*REQUIRED ACTION*.
Before copying, find the line below that contains "The image size is (966, 655)."; then return it and all later lines exactly, up to and including the final line, with no pictures.

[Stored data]

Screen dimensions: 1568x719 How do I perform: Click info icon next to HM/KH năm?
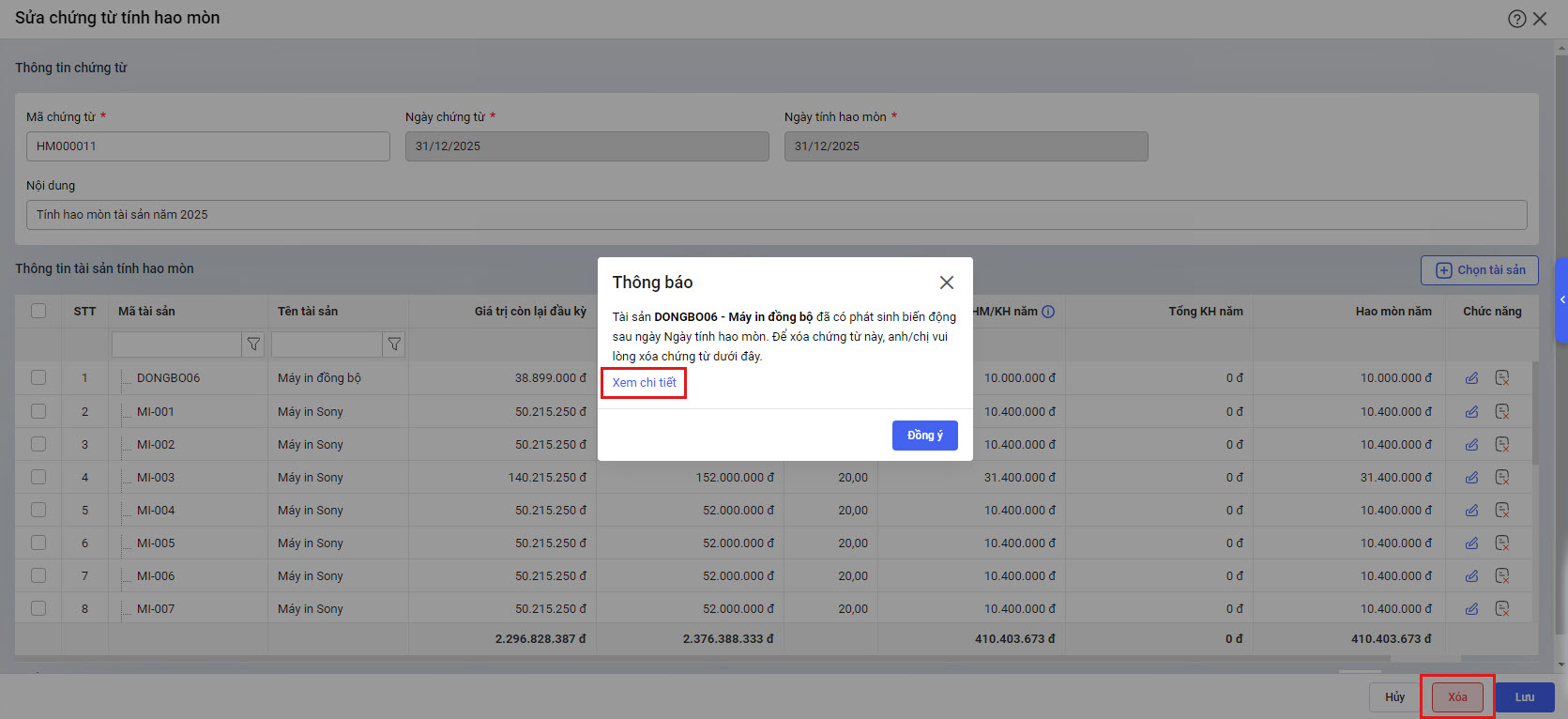pos(1048,312)
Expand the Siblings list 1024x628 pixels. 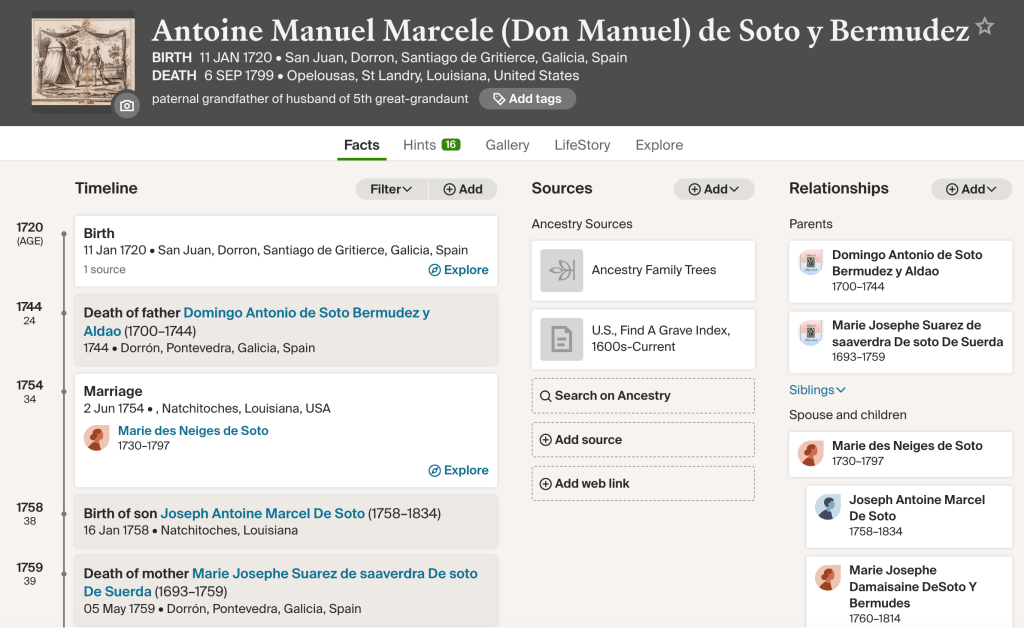pyautogui.click(x=817, y=390)
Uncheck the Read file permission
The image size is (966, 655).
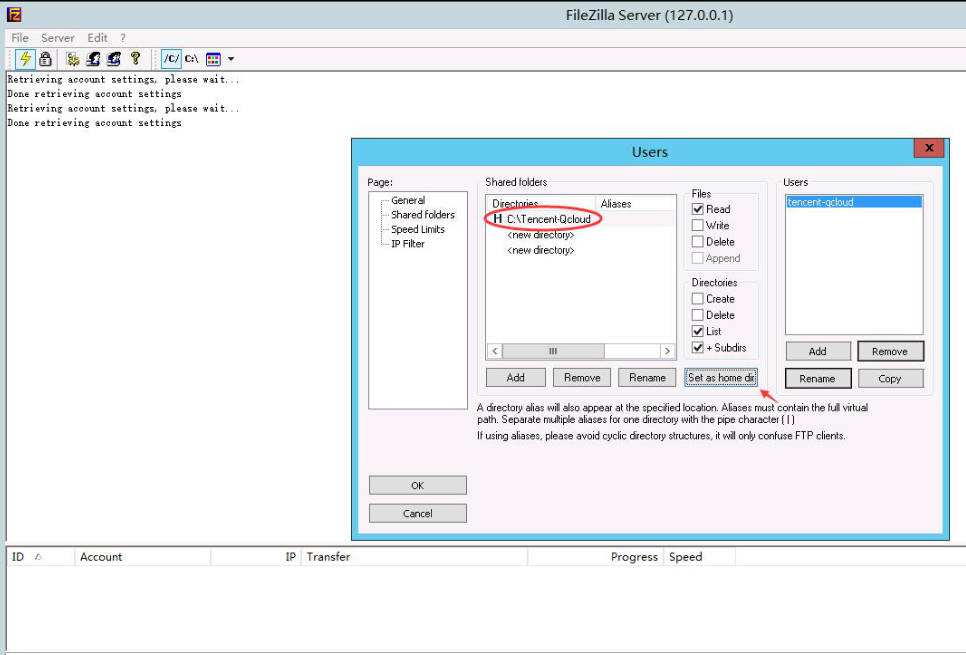click(x=698, y=210)
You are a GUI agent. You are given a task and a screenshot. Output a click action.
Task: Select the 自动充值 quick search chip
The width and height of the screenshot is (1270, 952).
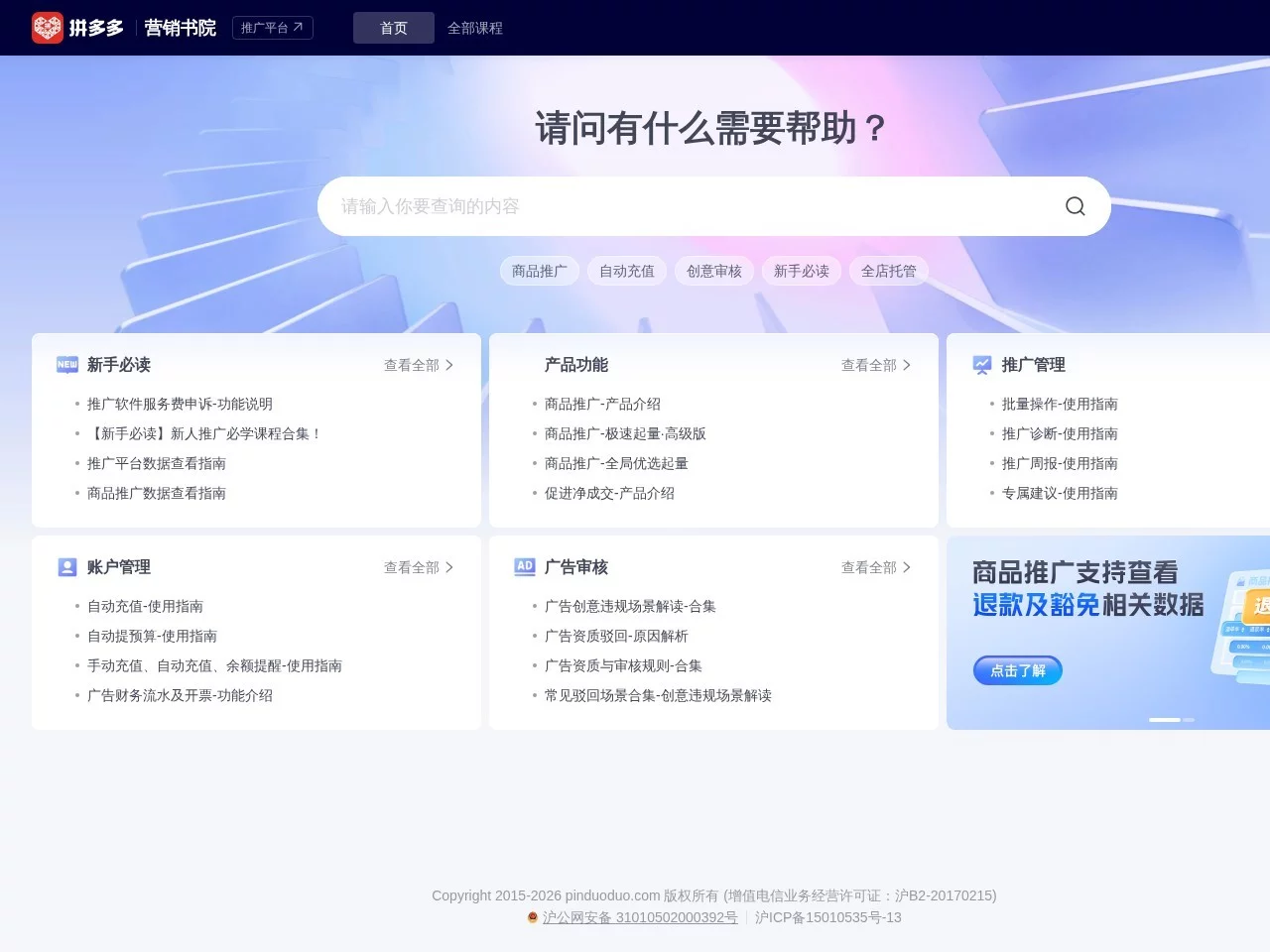pyautogui.click(x=626, y=270)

*SOLUTION FOR THIS TASK*.
The image size is (966, 655).
click(x=698, y=210)
You are a GUI agent. You are given a task and a screenshot. Output a click action.
Task: Select the 自动充值 quick search chip
The width and height of the screenshot is (1270, 952).
pyautogui.click(x=626, y=270)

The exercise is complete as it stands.